En efecto, debemos tener la humildad de recordarnos que no somos ni los primeros ni los únicos, que han recorrido el camino indicado por el Señor, aunque, para Él, cada uno de nosotros siempre es el primero y el único. Tenemos que cultivar el camino de la humildad, que nos hace escuchar la voz de la experiencia de los que afrontaron nuestros mismos problemas, nuestras mismas dificultades; que dudaron, cayeron, pecaron, pero, también se levantaron y vencieron.

La historia no está escrita ya, y a nosotros no nos compete solo repetir lo que hicieron otros. Nuestra historia la podemos escribirla solo nosotros. Sin embargo, no somos mónadas, casas sin puertas y ventanas, sino personas capaces de comunicar, de dar y recibir. Capaces, pues, de acoger la enseñanza de los que combatieron y vencieron. No tenemos que tener miedo de confrontarnos con esta enseñanza. Los padres antiguos tienen mucho que enseñarnos.

Conocerse a sí mismos Evagrio Pontico

Los monjes del desierto afrontaron la cuestión central del "conócete a ti mismo". Con intuición profunda, Evagrio afirmaba lo que la moderna ciencia psicológica ha descubierto y puesto de relieve, en aquella actividad profunda y escondida, que llamamos el subconsciente. Según Evagrio, "muchas pasiones están escondidas en nuestra alma y escapan de la atención; cuando sobreviene la tentación, entonces lo que estaba escondido se pone de manifiesto". Se trata de saber conservar el dominio de los actos; de no perder el control de la situación; de no atribuir sentido mayor o diferente a ciertos fenómenos.

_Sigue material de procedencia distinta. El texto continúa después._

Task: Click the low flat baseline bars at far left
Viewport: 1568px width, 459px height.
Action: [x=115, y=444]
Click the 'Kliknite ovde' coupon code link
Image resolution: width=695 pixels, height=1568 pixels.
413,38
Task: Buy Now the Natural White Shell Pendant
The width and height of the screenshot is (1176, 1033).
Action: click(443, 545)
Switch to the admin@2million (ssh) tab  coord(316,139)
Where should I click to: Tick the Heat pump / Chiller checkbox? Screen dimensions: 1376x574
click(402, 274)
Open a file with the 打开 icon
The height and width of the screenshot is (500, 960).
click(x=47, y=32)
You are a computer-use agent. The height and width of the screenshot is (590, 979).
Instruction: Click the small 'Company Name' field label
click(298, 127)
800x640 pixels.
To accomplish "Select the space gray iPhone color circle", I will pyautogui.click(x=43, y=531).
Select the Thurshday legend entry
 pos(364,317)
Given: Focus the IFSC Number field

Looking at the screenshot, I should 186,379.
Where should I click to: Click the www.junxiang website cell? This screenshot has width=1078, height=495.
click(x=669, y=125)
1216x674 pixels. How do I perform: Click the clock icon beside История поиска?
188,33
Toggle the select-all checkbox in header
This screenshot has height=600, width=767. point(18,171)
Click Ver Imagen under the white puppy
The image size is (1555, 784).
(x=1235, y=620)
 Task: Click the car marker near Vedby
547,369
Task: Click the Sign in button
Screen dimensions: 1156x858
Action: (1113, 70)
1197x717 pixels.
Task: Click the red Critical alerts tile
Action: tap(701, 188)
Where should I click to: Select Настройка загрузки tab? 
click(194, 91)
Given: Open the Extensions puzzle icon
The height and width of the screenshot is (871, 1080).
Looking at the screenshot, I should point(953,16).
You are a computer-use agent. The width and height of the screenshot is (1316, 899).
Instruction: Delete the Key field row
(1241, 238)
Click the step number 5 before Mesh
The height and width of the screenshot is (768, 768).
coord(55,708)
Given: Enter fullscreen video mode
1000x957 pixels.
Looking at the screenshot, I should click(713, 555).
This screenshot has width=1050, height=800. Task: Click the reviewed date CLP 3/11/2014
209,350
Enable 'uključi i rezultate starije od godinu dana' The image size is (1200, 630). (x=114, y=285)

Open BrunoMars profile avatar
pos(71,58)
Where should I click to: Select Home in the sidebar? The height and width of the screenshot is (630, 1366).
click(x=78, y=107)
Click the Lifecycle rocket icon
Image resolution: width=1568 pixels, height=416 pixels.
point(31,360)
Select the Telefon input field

No se puede pedir a nuestro cuerpo y a nuestro corazón lo que no pueden, no deben y no están llamados a dar. Existen condiciones creaturales (somos criaturas humanas, no naturalezas angélicas), que deben ser conocidas, respetadas, purificadas, guiadas. Recordemos lo que decía Pascal, cuando afirmaba que el hombre no es ni ángel ni bestia; pero, si quiere hacer el ángel acaba por hacer la bestia[2].

Por eso, es importante que no nos ilusionemos con que alcancemos fácilmente, de un golpe y sin combate, el control de nuestros logismoi, la posesión de nosotros mismos. El combate es largo y lleno de insidias. Nunca debemos decir haber vencido, antes del fin de la batalla. Y la batalla del cristiano se acabará algunas horas después de la muerte...  Hasta entonces, hace falta vigilancia y cuidado[3].

Irene Iovine




[1] Cf. T. Špidlík - M. Tenace - R. Čemus, Il monachesimo secondo la tradizione dell'Oriente cristiano, Lipa Edizioni, Roma 2007, 162.
[2] Cf. B. Pascal, Pensieri e altri scritti di e su Pascal, Edizioni Paoline, Cinisello Balsamo (MI), Milano 1986, 243.
[3] Cf. E. Grasso, Très chers amis... Thèmes choisis de spiritualité, Centre d'Études Redemptor hominis, Mbalmayo 2000, 207-210.